SAR systems use antennas that are designed to transmit and receive electromagnetic waves over a particular band and of specific polarization(s). It is well known that interactions between the incident transmitted wave and illuminated ground objects, the backscattered (reflected) wave can change the polarization of the scattered wave to be different from the polarization of the incident wave. Therefore, the radar antennas are often designed to simultaneously receive the different polarization components of the EM wave. For example, SAR antennas are frequently designed to generate electromagnetic waves with both horizontal (H) and vertical (V) linear polarizations. While only one polarization is transmitted from a single antenna at any given time both the H and V parts of the antenna(s) can receive the H and V components of the backscattered signal (the system electronics keep these signals separate). An exemplary collection platform for permitting single-pass full polarimetric SAR data is disclosed in the article entitled “Updating GeoSAR for full-Interferometric Capability,” IEEE Radarcon09 978-1-4244-2871, Jul. 9, 2012, which is incorporated herein in its entirety for its teaching of placement and types of sensors installed on an aircraft for such collection.
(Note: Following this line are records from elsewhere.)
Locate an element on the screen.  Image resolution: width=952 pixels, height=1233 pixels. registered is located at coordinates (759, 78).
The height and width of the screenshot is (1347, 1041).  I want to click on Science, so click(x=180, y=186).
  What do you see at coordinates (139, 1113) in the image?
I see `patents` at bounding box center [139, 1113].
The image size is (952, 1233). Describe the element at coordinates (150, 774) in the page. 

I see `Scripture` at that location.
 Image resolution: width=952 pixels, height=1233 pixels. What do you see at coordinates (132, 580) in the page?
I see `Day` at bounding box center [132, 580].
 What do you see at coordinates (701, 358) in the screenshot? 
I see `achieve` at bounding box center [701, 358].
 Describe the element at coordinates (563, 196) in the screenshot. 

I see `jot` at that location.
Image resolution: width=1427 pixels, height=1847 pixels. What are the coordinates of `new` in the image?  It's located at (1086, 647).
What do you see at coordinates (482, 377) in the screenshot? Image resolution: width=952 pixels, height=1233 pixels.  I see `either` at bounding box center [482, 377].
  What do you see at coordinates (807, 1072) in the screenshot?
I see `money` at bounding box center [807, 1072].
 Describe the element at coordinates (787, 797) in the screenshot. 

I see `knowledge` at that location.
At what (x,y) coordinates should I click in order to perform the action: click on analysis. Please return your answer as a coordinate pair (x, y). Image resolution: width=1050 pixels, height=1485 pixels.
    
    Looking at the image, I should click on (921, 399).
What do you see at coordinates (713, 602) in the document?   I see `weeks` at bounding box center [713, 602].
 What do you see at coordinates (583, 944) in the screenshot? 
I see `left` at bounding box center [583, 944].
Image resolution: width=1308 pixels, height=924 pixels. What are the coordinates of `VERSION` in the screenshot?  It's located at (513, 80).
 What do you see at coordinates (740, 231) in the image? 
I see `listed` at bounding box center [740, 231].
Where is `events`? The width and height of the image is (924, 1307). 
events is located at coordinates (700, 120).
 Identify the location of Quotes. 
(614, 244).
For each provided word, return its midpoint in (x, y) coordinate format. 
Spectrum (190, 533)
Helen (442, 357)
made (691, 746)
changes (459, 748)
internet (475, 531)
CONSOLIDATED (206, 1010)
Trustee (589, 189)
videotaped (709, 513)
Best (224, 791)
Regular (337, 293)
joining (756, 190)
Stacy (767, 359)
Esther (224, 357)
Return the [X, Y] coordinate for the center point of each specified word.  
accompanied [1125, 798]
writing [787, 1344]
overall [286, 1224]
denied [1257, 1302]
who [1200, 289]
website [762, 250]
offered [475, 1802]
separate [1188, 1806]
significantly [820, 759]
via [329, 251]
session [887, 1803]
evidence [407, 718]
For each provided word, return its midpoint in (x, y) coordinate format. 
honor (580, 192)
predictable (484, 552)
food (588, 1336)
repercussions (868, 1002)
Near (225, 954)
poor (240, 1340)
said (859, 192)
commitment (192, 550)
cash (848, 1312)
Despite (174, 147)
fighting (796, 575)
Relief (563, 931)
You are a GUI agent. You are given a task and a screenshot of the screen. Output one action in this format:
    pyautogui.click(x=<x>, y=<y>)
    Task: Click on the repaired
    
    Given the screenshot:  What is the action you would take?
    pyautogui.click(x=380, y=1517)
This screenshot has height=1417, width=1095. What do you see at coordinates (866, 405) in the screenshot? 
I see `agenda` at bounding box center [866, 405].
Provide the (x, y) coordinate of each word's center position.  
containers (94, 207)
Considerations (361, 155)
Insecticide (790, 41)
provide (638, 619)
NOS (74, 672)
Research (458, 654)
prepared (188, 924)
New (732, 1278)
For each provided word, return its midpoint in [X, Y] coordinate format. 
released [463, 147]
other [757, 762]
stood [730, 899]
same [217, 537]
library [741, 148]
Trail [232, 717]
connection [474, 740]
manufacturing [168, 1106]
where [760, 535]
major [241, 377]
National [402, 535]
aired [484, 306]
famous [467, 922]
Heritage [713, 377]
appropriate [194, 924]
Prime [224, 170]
Single-pass, full-polarimetric (or “full-pol”) interferometry requires transmission and reception from two antennas in two polarizations. Transmission/reception diagrams are used to designate how the polarimetric data is acquired. FIG. 1 diagrams the possibilities. The circle (node) corresponds to an antenna, e.g., H1 corresponds to horizontal polarization for antenna-1, V2 corresponds to vertical polarization for antenna-2. The arcs connecting the nodes correspond to backscattered transmitted energy, the tail being the transmitting antenna, and the head being the receiving antenna. In general, the backscattered energy from each transmitted pulse can be received by each of the four antennas, therefore if all antennas are used (sequentially) for transmission and all antennas are used (simultaneously) for reception, then a maximum of 16 raw data channels are available for recording and image formation.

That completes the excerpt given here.